Interface element lines:
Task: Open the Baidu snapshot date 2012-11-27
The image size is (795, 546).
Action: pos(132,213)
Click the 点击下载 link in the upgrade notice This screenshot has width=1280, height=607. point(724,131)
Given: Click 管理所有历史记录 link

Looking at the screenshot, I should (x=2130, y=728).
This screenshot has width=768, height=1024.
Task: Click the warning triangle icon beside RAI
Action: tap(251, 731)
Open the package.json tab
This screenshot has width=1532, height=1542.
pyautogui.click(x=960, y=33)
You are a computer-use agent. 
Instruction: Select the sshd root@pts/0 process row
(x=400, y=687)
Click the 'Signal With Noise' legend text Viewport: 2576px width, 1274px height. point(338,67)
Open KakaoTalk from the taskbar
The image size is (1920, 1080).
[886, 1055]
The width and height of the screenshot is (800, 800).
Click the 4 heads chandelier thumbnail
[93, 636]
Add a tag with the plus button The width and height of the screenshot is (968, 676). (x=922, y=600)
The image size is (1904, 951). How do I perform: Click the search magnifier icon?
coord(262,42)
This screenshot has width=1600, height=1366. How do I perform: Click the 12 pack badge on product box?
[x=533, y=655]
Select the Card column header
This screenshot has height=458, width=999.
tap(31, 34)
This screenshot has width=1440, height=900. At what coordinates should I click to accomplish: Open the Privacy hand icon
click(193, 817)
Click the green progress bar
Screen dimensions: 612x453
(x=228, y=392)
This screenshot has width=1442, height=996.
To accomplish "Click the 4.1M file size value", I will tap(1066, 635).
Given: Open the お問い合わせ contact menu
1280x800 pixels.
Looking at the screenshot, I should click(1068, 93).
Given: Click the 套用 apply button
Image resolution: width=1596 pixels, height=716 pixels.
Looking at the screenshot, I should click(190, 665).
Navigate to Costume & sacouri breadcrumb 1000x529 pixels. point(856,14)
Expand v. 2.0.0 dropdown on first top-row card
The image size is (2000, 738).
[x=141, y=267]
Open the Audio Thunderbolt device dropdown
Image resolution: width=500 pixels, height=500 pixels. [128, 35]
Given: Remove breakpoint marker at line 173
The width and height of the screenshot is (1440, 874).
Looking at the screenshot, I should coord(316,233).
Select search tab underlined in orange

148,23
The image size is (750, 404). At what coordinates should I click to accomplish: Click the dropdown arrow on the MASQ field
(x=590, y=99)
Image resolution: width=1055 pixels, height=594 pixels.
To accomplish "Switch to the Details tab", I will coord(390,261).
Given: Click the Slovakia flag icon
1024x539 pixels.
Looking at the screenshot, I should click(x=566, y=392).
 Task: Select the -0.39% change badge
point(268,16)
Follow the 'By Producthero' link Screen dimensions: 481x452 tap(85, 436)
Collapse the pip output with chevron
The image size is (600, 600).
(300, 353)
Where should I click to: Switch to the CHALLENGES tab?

§ DIRECTIONS FOR THIS TASK: Starting at the line that has "Open KakaoTalk from the taskbar" and stopping after the line that has "[x=533, y=655]", replace "chandelier" with "lamp". Write out only those lines, with everything else unchanged.

§ REPLY:
Open KakaoTalk from the taskbar
The image size is (1920, 1080).
[886, 1055]
The width and height of the screenshot is (800, 800).
Click the 4 heads lamp thumbnail
[93, 636]
Add a tag with the plus button The width and height of the screenshot is (968, 676). (x=922, y=600)
The image size is (1904, 951). How do I perform: Click the search magnifier icon?
coord(262,42)
This screenshot has width=1600, height=1366. How do I perform: Click the 12 pack badge on product box?
[x=533, y=655]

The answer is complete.